_READING TEXT_.
↓↓↓

Below are ways to recognize a dying brand and five revival strategies to bring it back to life.

Signs of a Dying Brand

In marketing, a dead brand or a brand on the verge or death is known as a ghost brand. When a brand goes ghost, it’s easy to identify because it has the following attributes:

  • Stagnancy: Great brands evolve and adapt to the market. Dying brands stay the same and become obsolete.
  • Shrinking customer base: Customers turn to larger, cheaper or newer competitors who can meet their desires better. New generations shun the products and the age of the brand’s audience gets older and older.
  • Disappearing profit: The brand operates in the red and is no longer self-sustaining.
  • Old & boring identity: The new kids on the block (competitors) are more innovative and exciting, using techniques and resources that are fresh and bold.

Brand Revival

Death of a brand doesn’t have to be permanent. The Volkswagen Beetle came back. So did Noxzema. Brands can be revived, whether by original owners, descendents of founders or entrepreneurs who want to buy the brand as an intellectual property in hopes of capitalizing on what’s left of the brand recognition.

↑↑↑

_EXERCISE TASKS_.
1. Decide whether each statement agrees with the passage on dying brands: (a) In marketing, a dead or nearly dead brand is called a ghost brand. (b) The Volkswagen Beetle did not come back. (c) Dying brands evolve and adapt to the market. Answer yes or no for each, quoting the words from the passage that settle it.
2. Quote the passage on dying brands word for word, starting with "Signs of a Dying" and going on through "and become obsolete.".

_DATA BLOCK_.
↓↓↓

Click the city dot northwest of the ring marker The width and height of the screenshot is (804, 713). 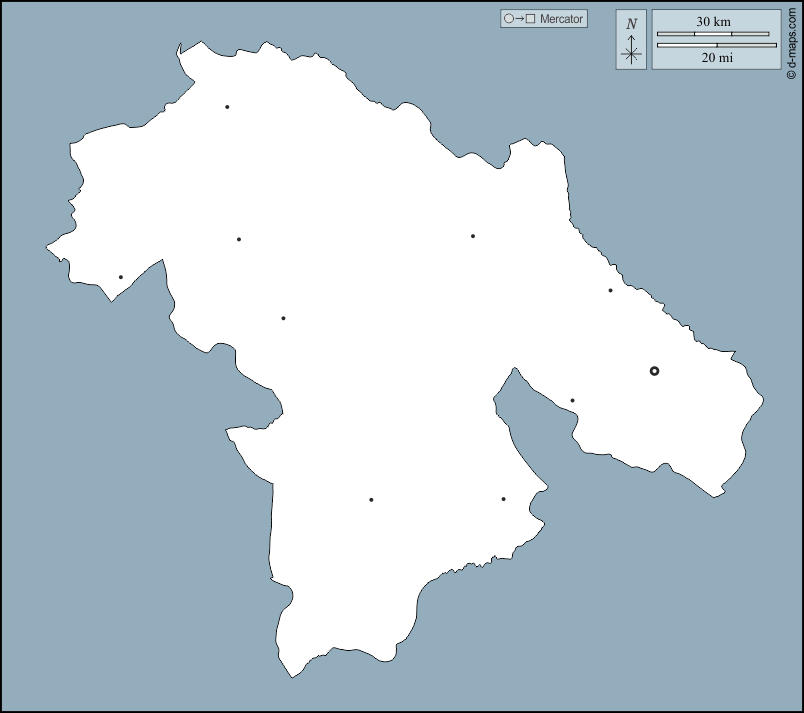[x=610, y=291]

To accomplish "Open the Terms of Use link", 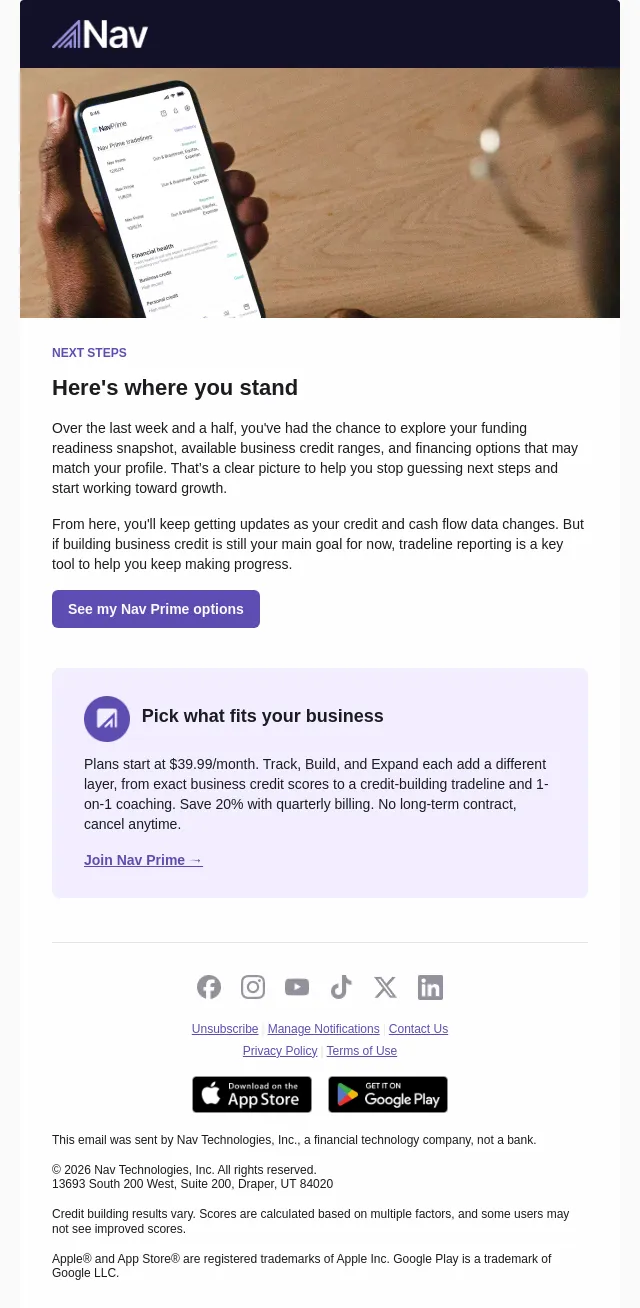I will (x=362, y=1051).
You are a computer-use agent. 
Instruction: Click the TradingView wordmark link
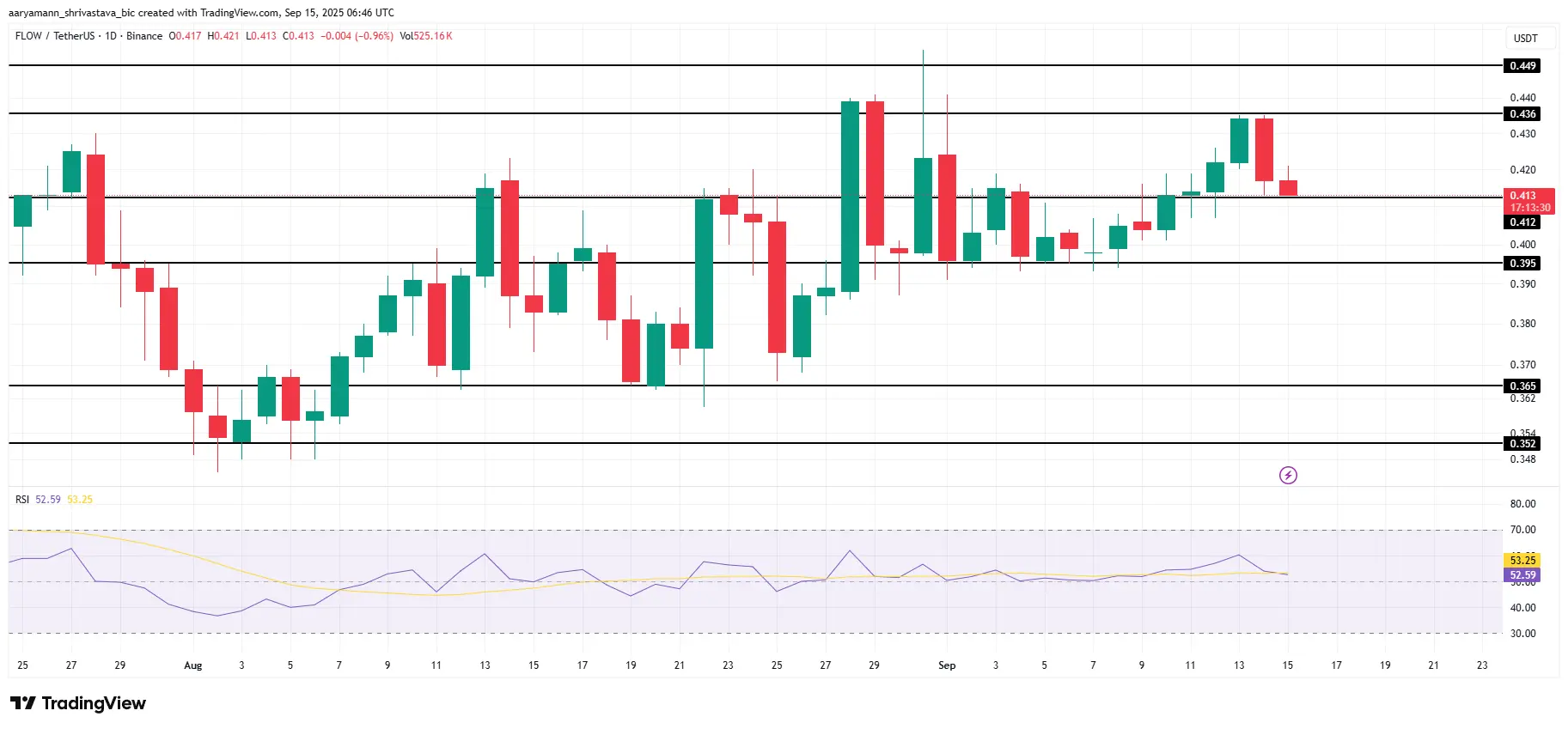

↑↑↑

_WORKED ANSWERS_.
1.
(a) Yes: "a dead brand or a brand on the verge or death is known as a ghost brand"
(b) No: "The Volkswagen Beetle came back."
(c) No: "Dying brands stay the same and become obsolete."

2.
Signs of a Dying Brand

In marketing, a dead brand or a brand on the verge or death is known as a ghost brand. When a brand goes ghost, it’s easy to identify because it has the following attributes:

  • Stagnancy: Great brands evolve and adapt to the market. Dying brands stay the same and become obsolete.